[Partes do exercício]
1: Enumere os usos domésticos mais comuns do microondas citados no texto sobre o acaso e a cozinha.
2: Reproduza fielmente o trecho do texto sobre o acaso e a cozinha, começando em "A radiação do" e terminando em "tempo de exposição.".
3: Segundo o texto sobre o acaso e a cozinha, quanto pesava o primeiro forno patenteado?

### Trecho do texto ###

27/06/2011

O acaso e a cozinha

Pode o acaso gerar uma necessidade? A ideia de usar microondas para cozinhar alimentos foi descoberta por acaso por Percy Spencer que trabalhava na empresa Raytheon, fabricante de radares. Aquela mesma empresa que se viu envolvida no escândalo do Sivam - o sistema de vigilância por radar, para monitorar a Amazônia.

Há quem diga que ele foi descoberto por acaso durante a Guerra da Coréia (1950-1953), mas a paternidade atribuída a Spencer remete a 1946, embora o acaso continue presente na história. Ele estaria trabalhando num aparelho de radar quando notou que uma barra de chocolate no seu bolso havia se derretido completamente. Chegou, então, à compreensão da propriedade física daquela forma de ondas emitidas pelo aparelho.

Em 1947 a Rayteon patenteou o primeiro forno, que tinha quase 2 metros de altura e pesava 340 quilos. Nos anos 1960 ele foi posto no comércio na forma que o conhecemos hoje.
A radiação do microondas se dá pela formação de um campo eletromagnético que produz a fricção das moléculas de água, fazendo-as liberar o calor que se transmite às demais moléculas do alimento. São ondas que penetram o alimento até 5 cms de profundidade, resultando em efeitos diferentes segundo a variação de tamanho e tempo de exposição.

Muita gente acha estranho que asse sem “dourar”, mas o dourar depende da quantidade de gordura e, de novo, do tempo de exposição em relação ao tamanho da peça. Por exemplo, fatias de bacon douram perfeitamente, ficando crocantes. Ele também tem sido usado para fazer bolos e pudins, torrar grãos, preparar arroz, cozer carnes de vários tipos, etc.

Sei, por experiência própria, que ele destrói massas, amolecendo a que antes era crocante. E este é um uso muito comum em restaurantes, talvez contribuindo para o seu baixo conceito. E ouvimos referencias sobre os usos domésticos mais comum: estourar pipoca, aquecer leite e água, descongelar rapidamente alimentos, aquecer um prato feito...

Um amigo gourmand me contou, em tom de segredo (afinal, não é coisa que se diga abertamente), que as trutas feitas no microondas ficam ótimas: úmidas e melhores que em outros métodos de cocção, como pochê, assadas ou na frigideira. Experimentei e gostei, embora não seja fã de trutas em geral.

A impressão que me fica é que este equipamento, por não ter surgido graças a necessidades próprias da culinária - como a batedeira elétrica ou o Termomix - tem dificuldades para se inserir nos processos de transformação mais corriqueiros. Por outro lado, é o primeiro “invento” culinário realmente original do século XX, equiparável em potencial ao que é hoje a Termomix. Digamos que o microondas é a “termomix dos anos 1950”.

Esse vir de fora para dentro da cozinha, esse “sem-lugar” que parece ser o seu pecado original, produz a curiosa situação de emular coletâneas de receitas “para microondas”, quando o ideal seria que qualquer um pudesse escolher fazer o seu produto preferido também nessa ferramenta culinária.

### Extrato de dados ###

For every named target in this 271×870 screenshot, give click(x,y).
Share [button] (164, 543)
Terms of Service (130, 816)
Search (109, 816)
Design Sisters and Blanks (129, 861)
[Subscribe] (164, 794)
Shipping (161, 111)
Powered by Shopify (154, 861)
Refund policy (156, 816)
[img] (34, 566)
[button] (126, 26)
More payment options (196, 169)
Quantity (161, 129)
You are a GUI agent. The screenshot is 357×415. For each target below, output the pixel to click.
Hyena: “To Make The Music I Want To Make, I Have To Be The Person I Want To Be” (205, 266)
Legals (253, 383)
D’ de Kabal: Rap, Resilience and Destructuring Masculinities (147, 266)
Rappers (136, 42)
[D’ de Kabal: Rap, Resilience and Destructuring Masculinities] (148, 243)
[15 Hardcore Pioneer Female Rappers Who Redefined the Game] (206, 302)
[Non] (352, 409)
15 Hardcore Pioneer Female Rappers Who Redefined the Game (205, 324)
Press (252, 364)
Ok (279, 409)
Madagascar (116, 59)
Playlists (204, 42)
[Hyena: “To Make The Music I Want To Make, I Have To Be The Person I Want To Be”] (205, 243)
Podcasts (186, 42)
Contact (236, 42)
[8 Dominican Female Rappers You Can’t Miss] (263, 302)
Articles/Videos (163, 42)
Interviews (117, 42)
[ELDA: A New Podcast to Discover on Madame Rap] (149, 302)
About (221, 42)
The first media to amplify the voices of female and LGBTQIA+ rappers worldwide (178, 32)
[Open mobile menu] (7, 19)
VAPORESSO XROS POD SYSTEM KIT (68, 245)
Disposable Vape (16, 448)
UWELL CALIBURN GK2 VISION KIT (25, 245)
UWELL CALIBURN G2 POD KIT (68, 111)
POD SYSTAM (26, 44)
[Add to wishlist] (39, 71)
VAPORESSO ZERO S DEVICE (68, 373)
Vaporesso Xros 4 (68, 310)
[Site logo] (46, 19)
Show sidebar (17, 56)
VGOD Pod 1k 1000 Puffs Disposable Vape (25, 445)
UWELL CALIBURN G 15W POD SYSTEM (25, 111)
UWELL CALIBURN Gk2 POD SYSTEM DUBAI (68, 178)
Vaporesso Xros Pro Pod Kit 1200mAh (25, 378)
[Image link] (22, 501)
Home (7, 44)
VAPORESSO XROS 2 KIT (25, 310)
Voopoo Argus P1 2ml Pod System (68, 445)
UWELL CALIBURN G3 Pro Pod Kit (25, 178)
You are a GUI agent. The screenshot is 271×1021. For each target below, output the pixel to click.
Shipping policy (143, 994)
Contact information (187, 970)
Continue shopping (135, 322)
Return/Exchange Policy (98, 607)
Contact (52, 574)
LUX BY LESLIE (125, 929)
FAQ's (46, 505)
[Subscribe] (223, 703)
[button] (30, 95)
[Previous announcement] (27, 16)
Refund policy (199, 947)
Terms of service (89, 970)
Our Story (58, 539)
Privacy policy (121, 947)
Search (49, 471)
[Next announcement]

###

[Tarefas resolvidas]
1:
- estourar pipoca
- aquecer leite e água
- descongelar rapidamente alimentos
- aquecer um prato feito

2:
A radiação do microondas se dá pela formação de um campo eletromagnético que produz a fricção das moléculas de água, fazendo-as liberar o calor que se transmite às demais moléculas do alimento. São ondas que penetram o alimento até 5 cms de profundidade, resultando em efeitos diferentes segundo a variação de tamanho e tempo de exposição.

3: Pesava 340 quilos.